Physical network design

No discussion of OpenStack networking would be complete without the mention of the spine-leaf physical network architecture. Spine-leaf is an alternative to the traditional multitier network architecture, which is made up of a set of core, aggregation, and access layers. Spine-leaf introduces a modification to the design of the aggregation layer in order to reduce the number of hops between servers that are attached to different access switches. The aggregation layer becomes a spine in which every access switch (the leaf) can reach every other access switch through a single spine switch. This architecture is often considered a prerequisite for horizontally scalable cloud workloads, which are focused more on traffic between instances (east-west traffic) than traffic between instances and the internet (north-south traffic).

The primary impact that spine-leaf network design has on OpenStack deployments is that layer 2 networks are typically terminated at the spine—meaning that subnets cannot stretch from leaf to leaf. This has a couple of implications. First, virtual IPs cannot migrate from leaf to leaf and thus the external network is constrained to a single leaf. If the leaf boundary is the top-of-rack switch, this places all the load balancers for a given control plane within a single failure zone (the rack). Secondly, provider networks need to be physically attached to each compute node within an OpenStack region if instances are going to be directly attached to them. This limitation can constrain an OpenStack region to the size of a leaf. Once again, if the leaf boundary is the top-of-rack switch, this makes for very small regions, which lead to an unusually high ratio of control to compute nodes.

We've seen a couple of different approaches on how to implement spine-leaf within OpenStack installations given these limitations. The first is to simply stretch L2 networks across the leaves in a given deployment. The only networks which require stretching are the external API network and the provider networks. If instances are not going to be directly attached to the provider networks (that is, if floating IPs are used for external connectivity), then these networks only need to be stretched across a failure zone to ensure that the loss of a single rack doesn't bring down the control plane. Deployments that chose to stretch L2 across racks typically group racks into pods of three or more racks, which then become the leaf boundary. The second approach that we've seen used is to create tunnels within the spine, which simulate stretched L2 subnets across the top of rack switches. Either way, collaboration between the network architecture team and the cloud architecture team should lead to a solution that is supportable by the organization.
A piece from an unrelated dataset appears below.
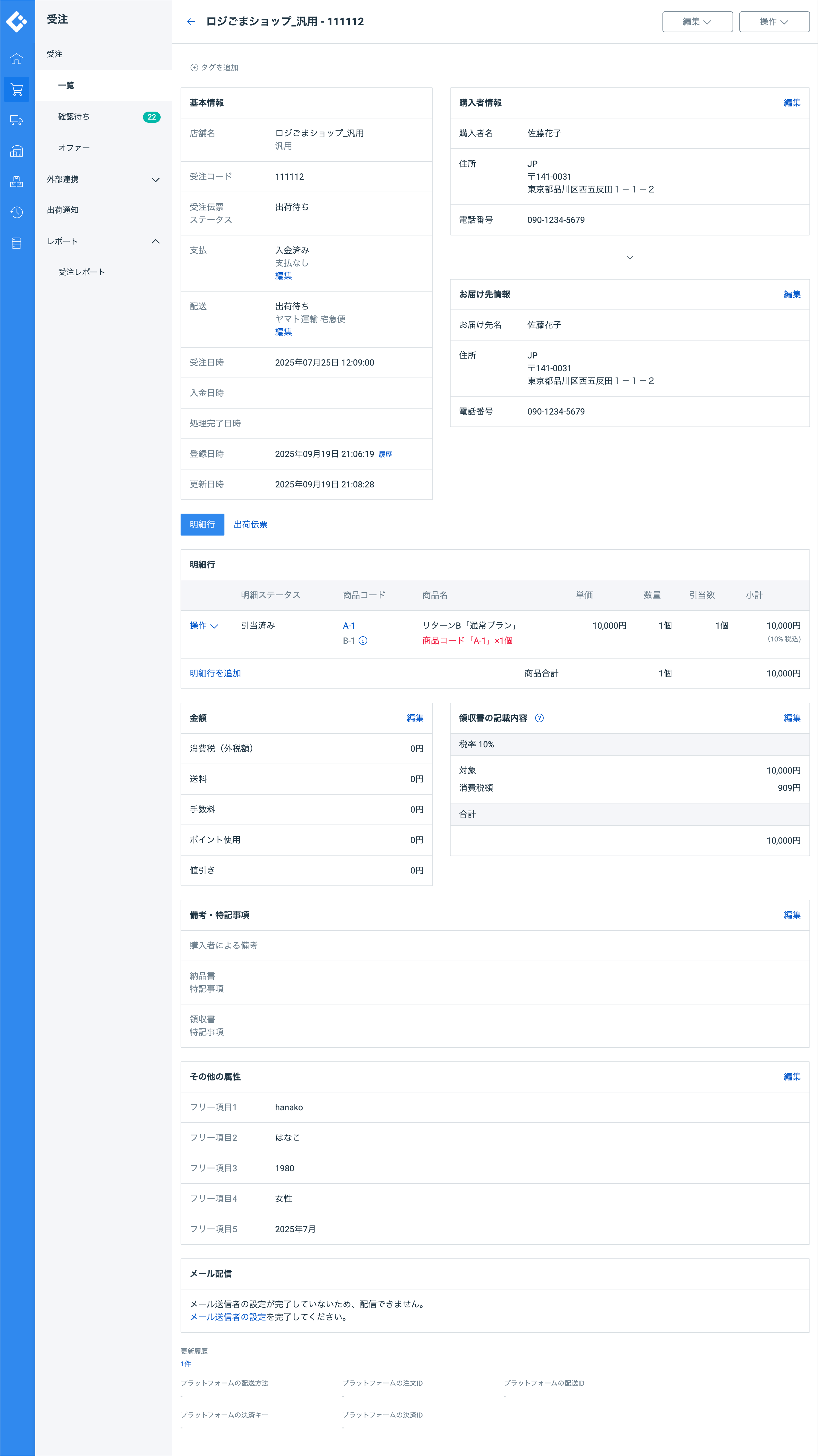Click the delivery truck icon
Viewport: 818px width, 1456px height.
17,120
The concept of availability zones was introduced to Neutron in the Mitaka release of OpenStack (https://blueprints.launchpad.net/neutron/+spec/add-availability-zone). Availability zones allow the OpenStack administrator to expose leaf boundaries to the Nova scheduler, which allows Nova to decide where to place workloads based on the network topology. Although not in wide use yet, this feature will provide much more flexibility for OpenStack architects when deploying with a spine-leaf network architecture.